1st April 2026

In John’s account of the crucifixion Pilate asks, “What is truth?” Perhaps a deep philosophical question or perhaps trying to find what the Jewish leaders were claiming. The Romans had a goddess of truth, Veritas, and considered truth a virtue.

Truth seems to be increasingly under threat. There are those (mainly celebs) who make statements adding “This is my truth” where most of us would call it opinion. “That is a blue cheese” – truth. “Blue cheese is disgusting” – not truth, yours or mine, merely opinion.

Consider portraits. Paintings of eighteenth-century ladies look similar. Clearly the painter tried to make the client conform to what was thought to be beauty where possible. (They might not be paid otherwise.) Then came photography and we said that the camera didn’t lie. The photo showed both your wrinkles and your smile. But digital photography has changed that. Using AI you can remove your wrinkles, give yourself a glowing tan, wonderful eyebrows and fat lips and end up looking exactly like thousands of influencers on social media.

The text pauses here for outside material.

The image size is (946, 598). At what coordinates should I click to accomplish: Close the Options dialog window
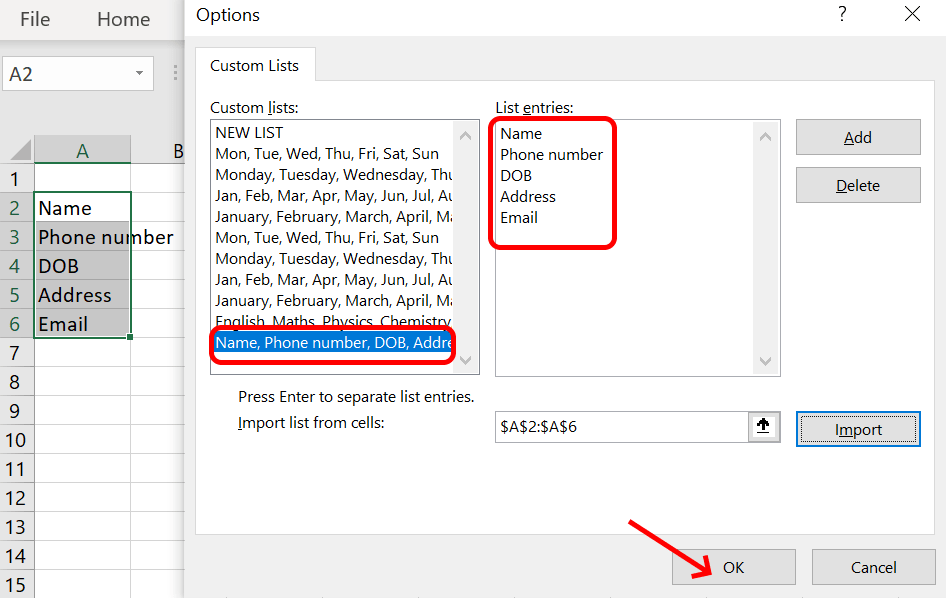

More worrying is the alteration of photos of newsworthy events by individuals, political parties, pressure groups or governments. Just add another hundred to the pictures of a political rally, put a gun in the hand of a demonstrator, put a politician’s face into an embarrassing sex picture. It is clear that the BBC and reputable newspapers are now checking photos submitted to them for this kind of interference.

Justice has always needed truth and photos will always be used as evidence.

Will we start to doubt whether anything we see or read is truth?